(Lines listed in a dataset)
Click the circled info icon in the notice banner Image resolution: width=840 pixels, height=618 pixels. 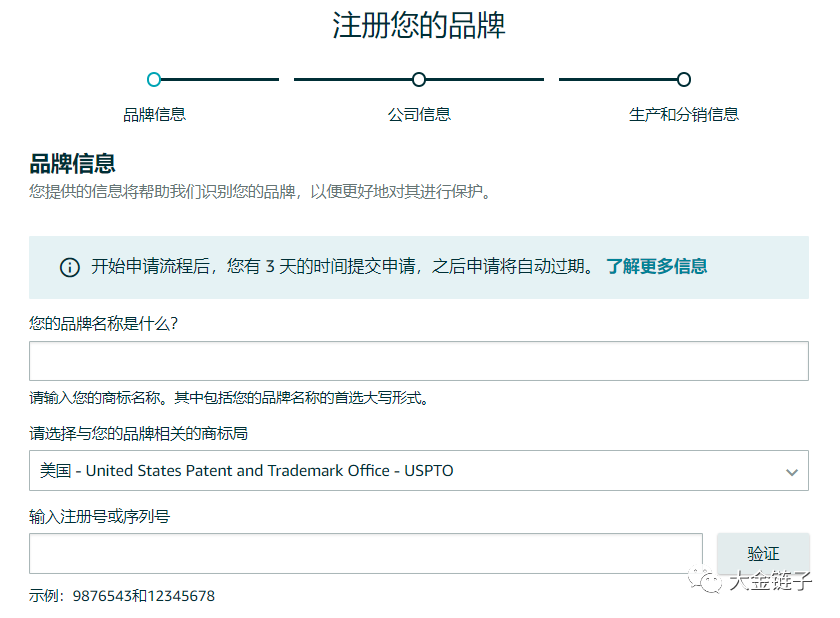(x=69, y=268)
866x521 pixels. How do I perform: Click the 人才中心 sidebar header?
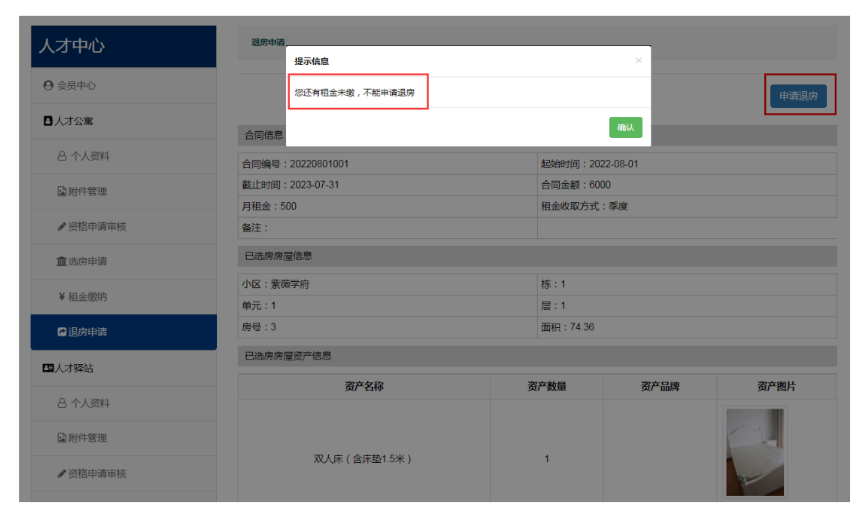click(117, 46)
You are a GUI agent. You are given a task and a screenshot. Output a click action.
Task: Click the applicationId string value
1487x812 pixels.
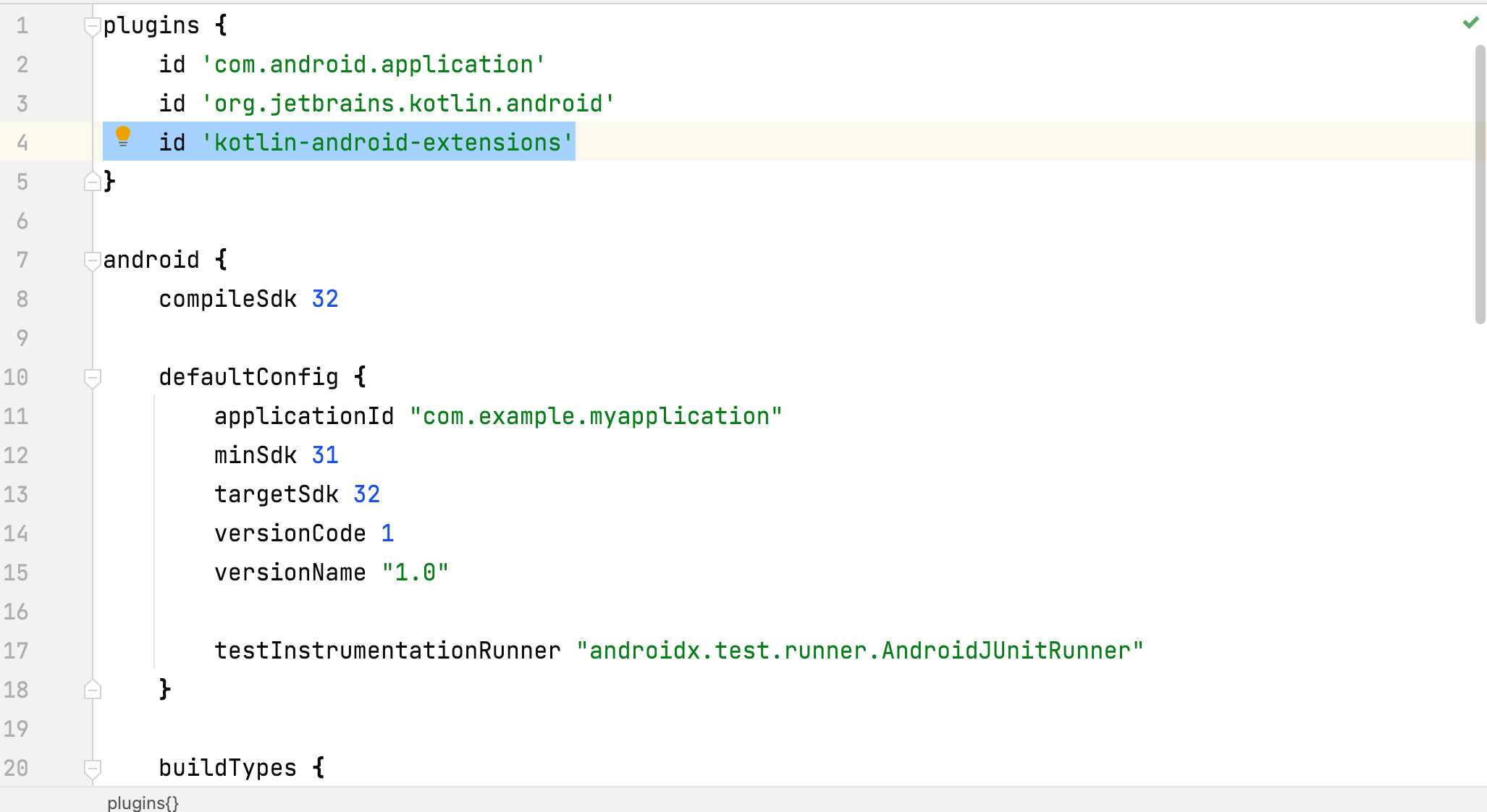click(x=595, y=416)
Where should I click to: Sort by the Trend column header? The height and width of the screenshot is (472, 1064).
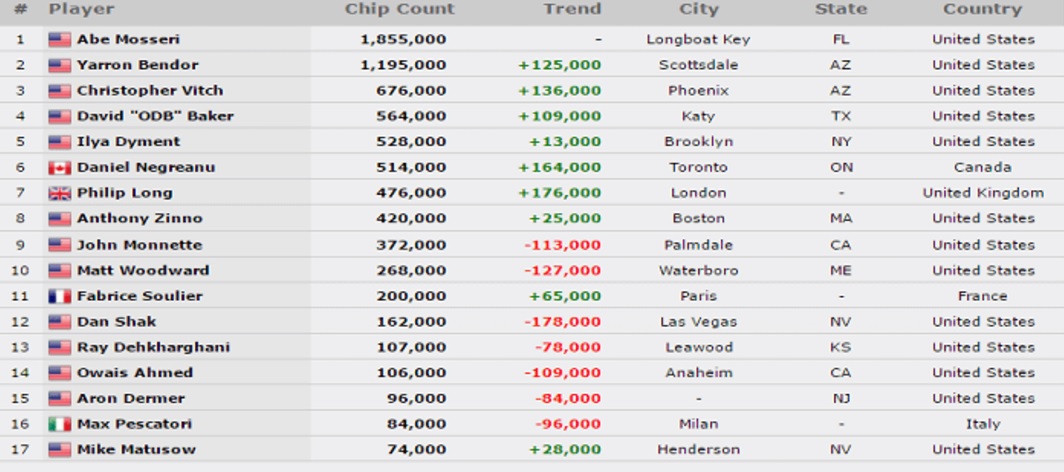coord(572,9)
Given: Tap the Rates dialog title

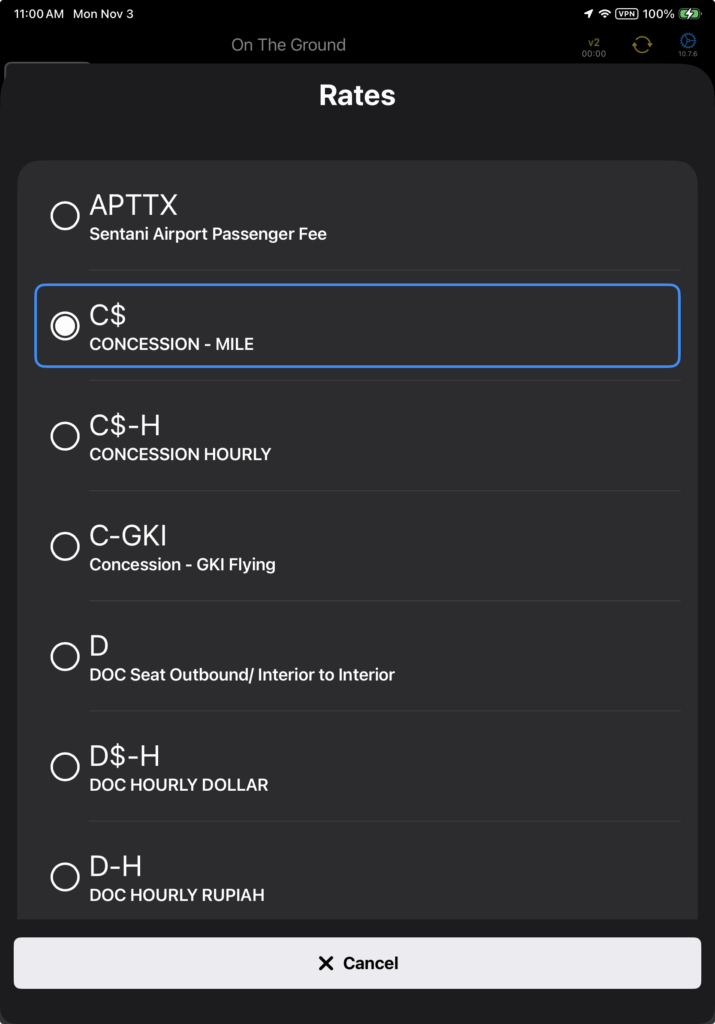Looking at the screenshot, I should [x=357, y=96].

*Do this*:
Retype every line from the one holding "866x521 pixels. How" through the last line, inclusive, leaving out the pictures.

*Task output*:
866x521 pixels. How do I perform: Click the 人才中心 sidebar header?
click(117, 46)
You are a GUI agent. You are given a task and a screenshot. Output a click action.
Task: Click the applicationId string value
1487x812 pixels.
click(x=595, y=416)
Where should I click to: Sort by the Trend column header? The height and width of the screenshot is (472, 1064).
coord(572,9)
Given: Tap the Rates dialog title

Looking at the screenshot, I should [x=357, y=96].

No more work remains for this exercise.